A. The plan you are looking for is what most people want. If you ever find it, let me know because I have a huge list of people looking for the same.

If you can’t afford to pay $200 to see the doctor twice a year you have problems that cannot be solved by insurance. Most people really don’t need doctor visit insurance, what they really need is car accident insurance, or heart attack insurance, or cancer insurance.

Taking care of the small things in a health insurance policy is nice but terribly expensive if you want the carrier to cover these items.

The plan you describe will cost your family at least $1000 per month. For your $1000 you can go to the doctor 6 times per year under a copay; after that you pay out of pocket. Your medicine will cost $30 after you have satisfied the $200 Rx deductible. A major illness or accident will cost you $4,000 plus copays.

As an alternative, you might want to consider a plan that discounts things like doctor visits & prescription drugs. An office visit will run somewhere around $60 - $70; meds will be discounted around 30%. A major illness or accident will cost you no more than $5,000 and your monthly premium is $250.

So which plan makes more sense?

Paying $1,000 per month and never using the plan or paying $250 per month? The choice is yours.

Cheaper Insurance

Q. My wife’s employer has notified us of a change in our health plan. It seems the carrier’s contract with a major hospital chain has expired and we have 2 weeks to either accept the old plan but WITHOUT access to that hospital or their doctors, or find new coverage. We are paying $500 per month for family coverage which I think is outrageous. I think we can do better.

A. So basically you think you can get more coverage for less money. I hate to burst your bubble . . .

Your wife’s employer is paying about 65% of the premium. When you opt out of the coverage you will have to pay 100% of the premium. Even if you can find comparable coverage, and you can, the premium you will pay will be almost double what you are paying now.

The situation you describe, where a provider contract has been allowed to expire, is nothing new. This particular carrier went through the same thing about 2 years ago. Eventually the two came to an agreement but about 60 days had passed.

You can still use the non-par providers but you will pay more out of pocket when you do so. No one is telling you that you cannot continue to see your family doctor or use the hospital down the street.

The plan you have now doesn’t get much use. You are paying about $6,000 per year and, by your own admission, using less than $500 per year in medical services.

You could opt for a plan that pays all medical bills in excess of $10,000 per person for about $250 per month and cutting your annual outlay (in a typical year) to about $3500.

You can take on even more risk by increasing the deductible to $25,000 and dropping the premium to $170 per month making your expected annual outlay around $2500.
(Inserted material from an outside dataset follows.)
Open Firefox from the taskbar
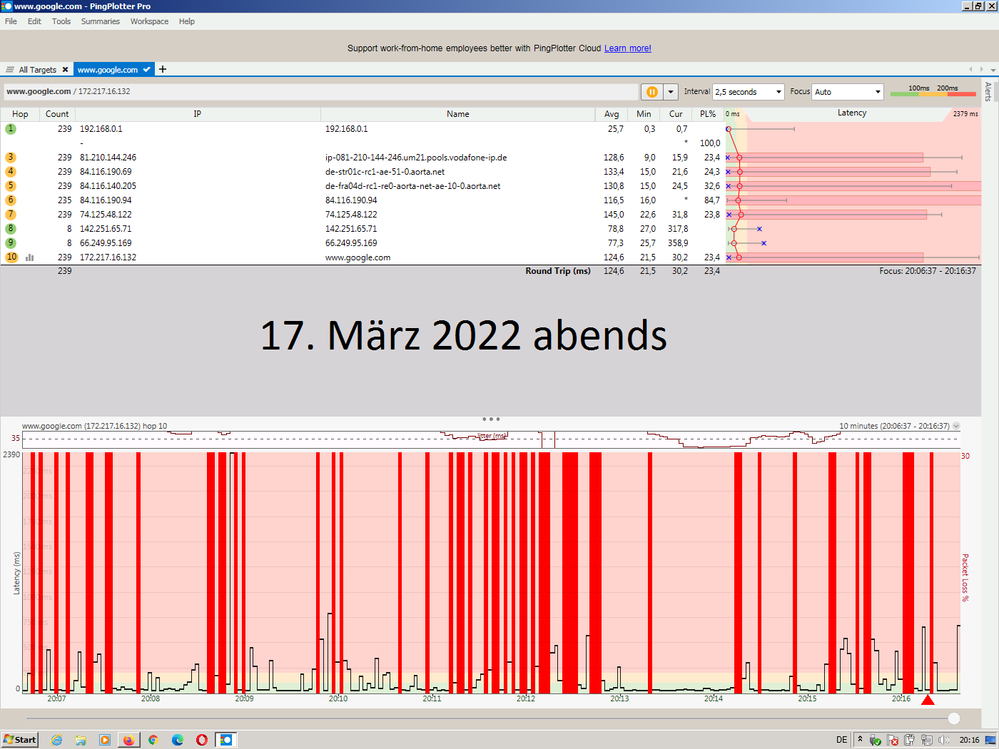Screen dimensions: 999x749 [x=129, y=740]
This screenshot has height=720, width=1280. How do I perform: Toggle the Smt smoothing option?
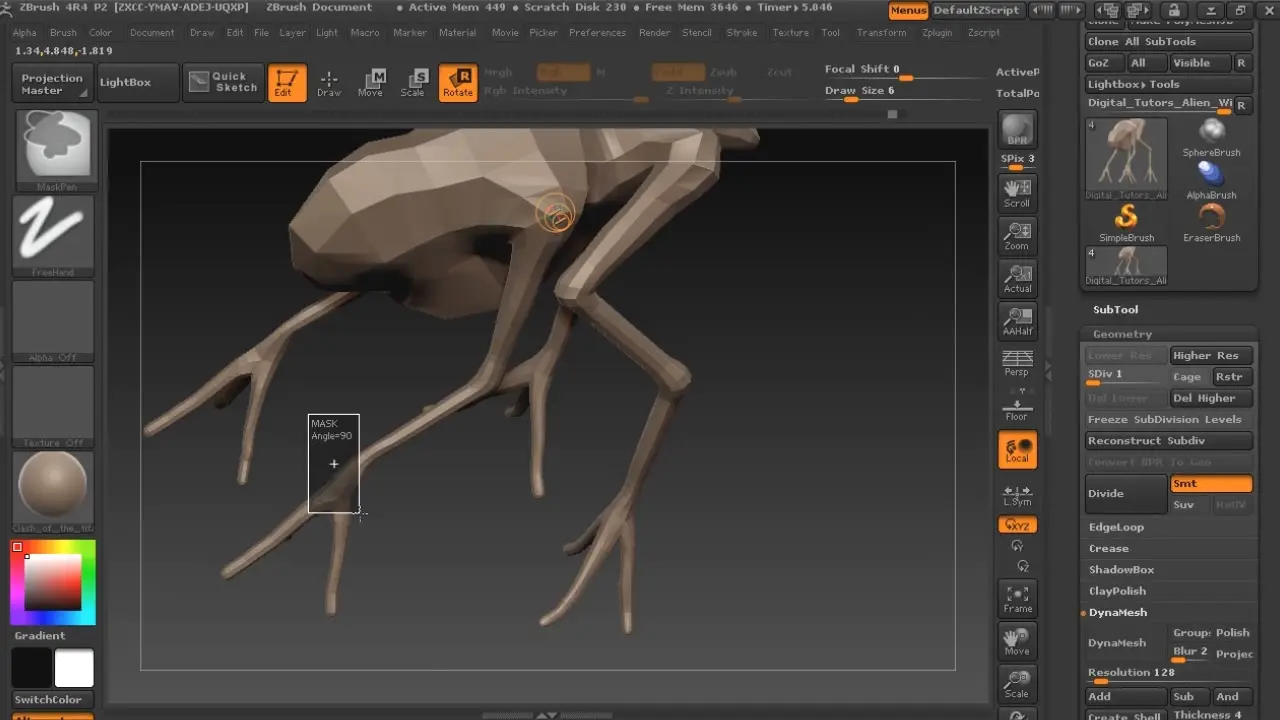1211,483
Either way you save money in a typical year, enough to ride out a “bad” year once every 3 years at the $10,000 deductible or once every 6 years at the $25,000 deductible level.

Or you can keep paying $6,000 per year and make the carriers rich.

Your choice.

Pregnant

Q. I am 5 months pregnant and looking for health insurance. No one will accept me for coverage. Isn’t there a law against this?
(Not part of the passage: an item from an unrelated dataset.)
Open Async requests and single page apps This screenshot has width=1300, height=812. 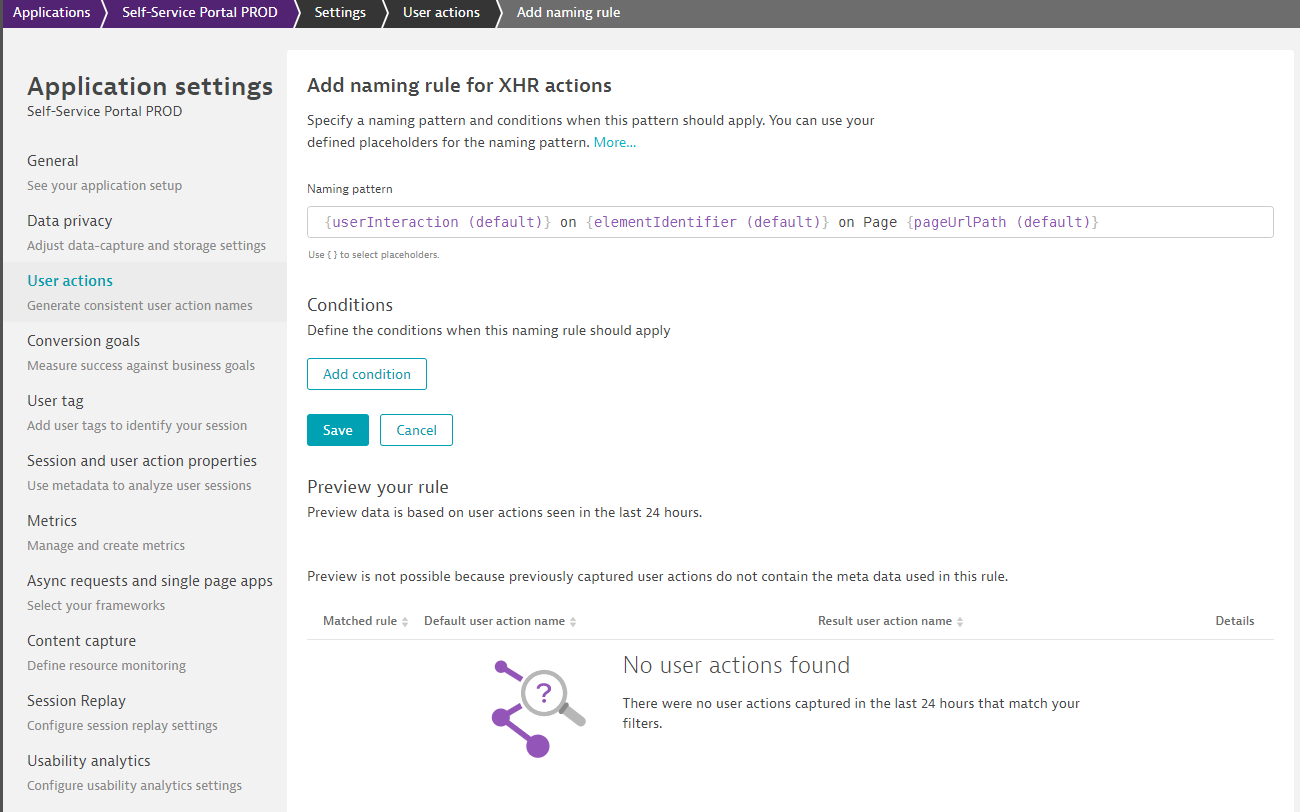150,581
A. Since you are looking for INDIVIDUAL coverage, unless you reside in one of a handful of states, the answer is no. In about 45 states carriers can refuse coverage and can refuse to cover your pregnancy.
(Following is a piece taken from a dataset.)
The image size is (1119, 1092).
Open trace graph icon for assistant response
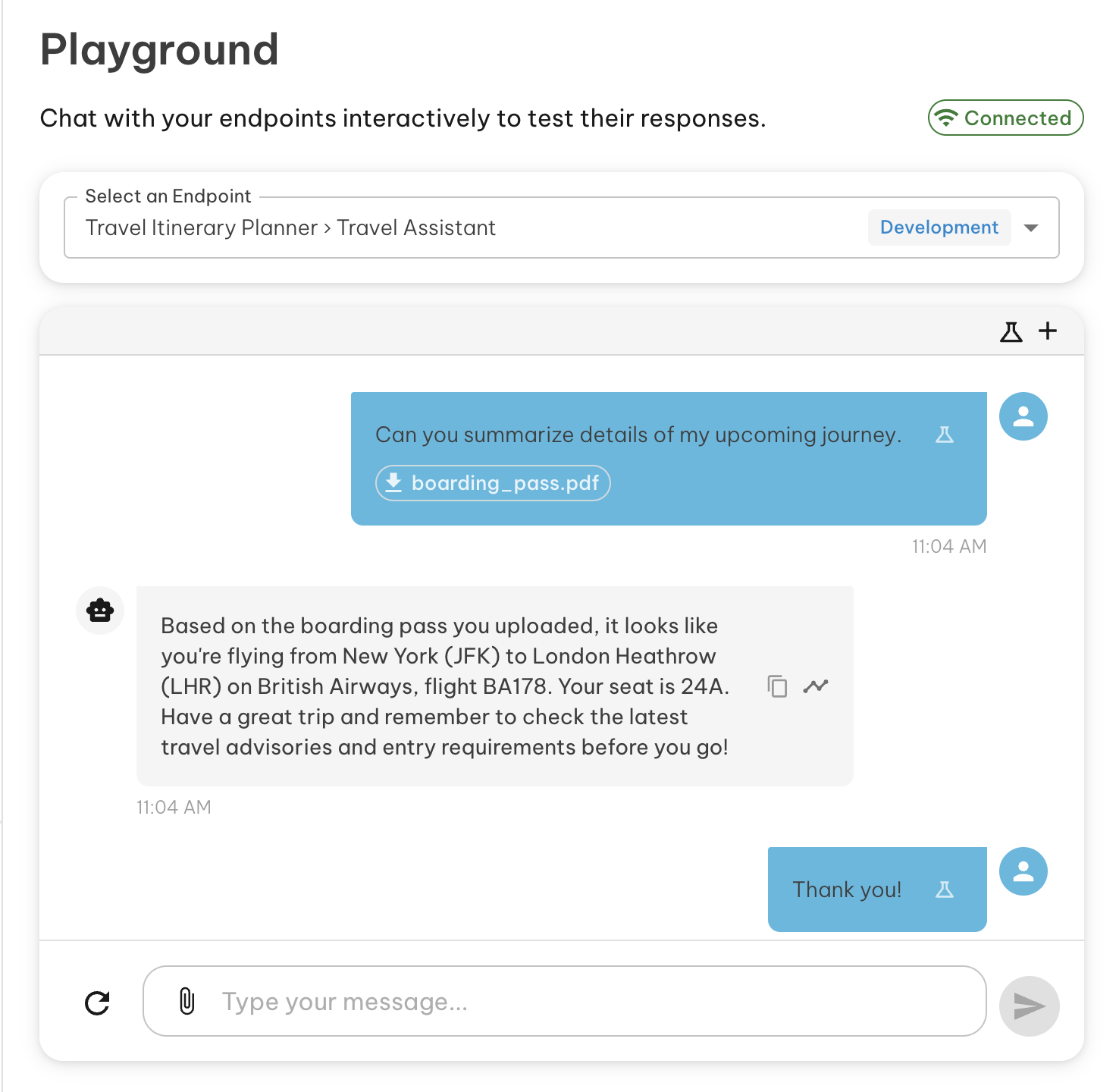[816, 686]
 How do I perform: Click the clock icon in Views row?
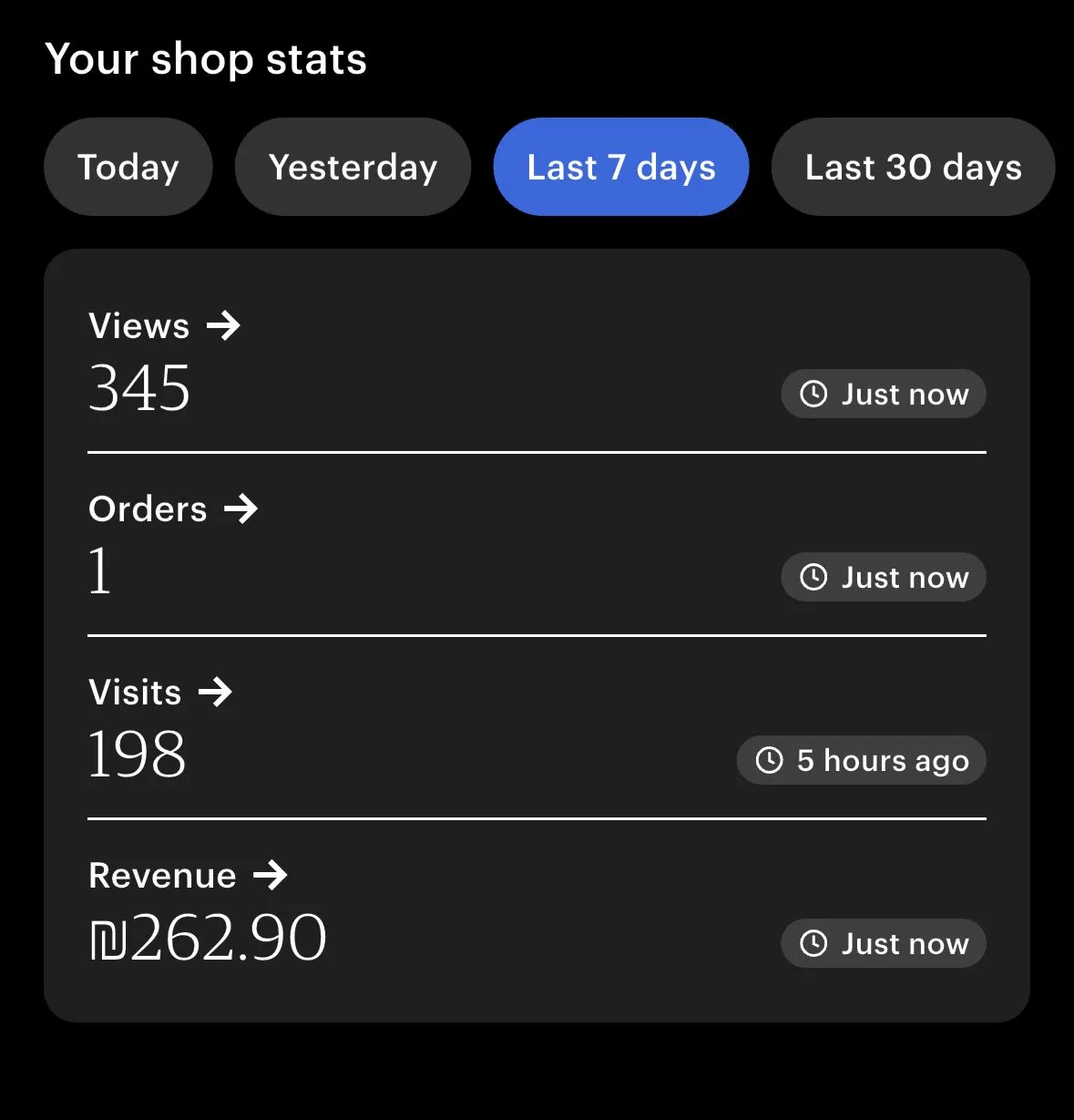pyautogui.click(x=813, y=394)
Pregnancy is just like any other insurable issue. You must take responsibility and purchase the coverage BEFORE you need it.

You can try and negotiate with providers for a discount but most will want a good portion of their bill up front. You can pick up a discount plan for about $20 per month that will provide you access to doctors & hospitals that have agreed to discount their services in exchange for prompt payment.

If you were no more than 3 months pregnant you could have purchased an INSURED plan that would cover the pregnancy after 6 months.

These are the only options, short of finding work with an employer plan that has health insurance.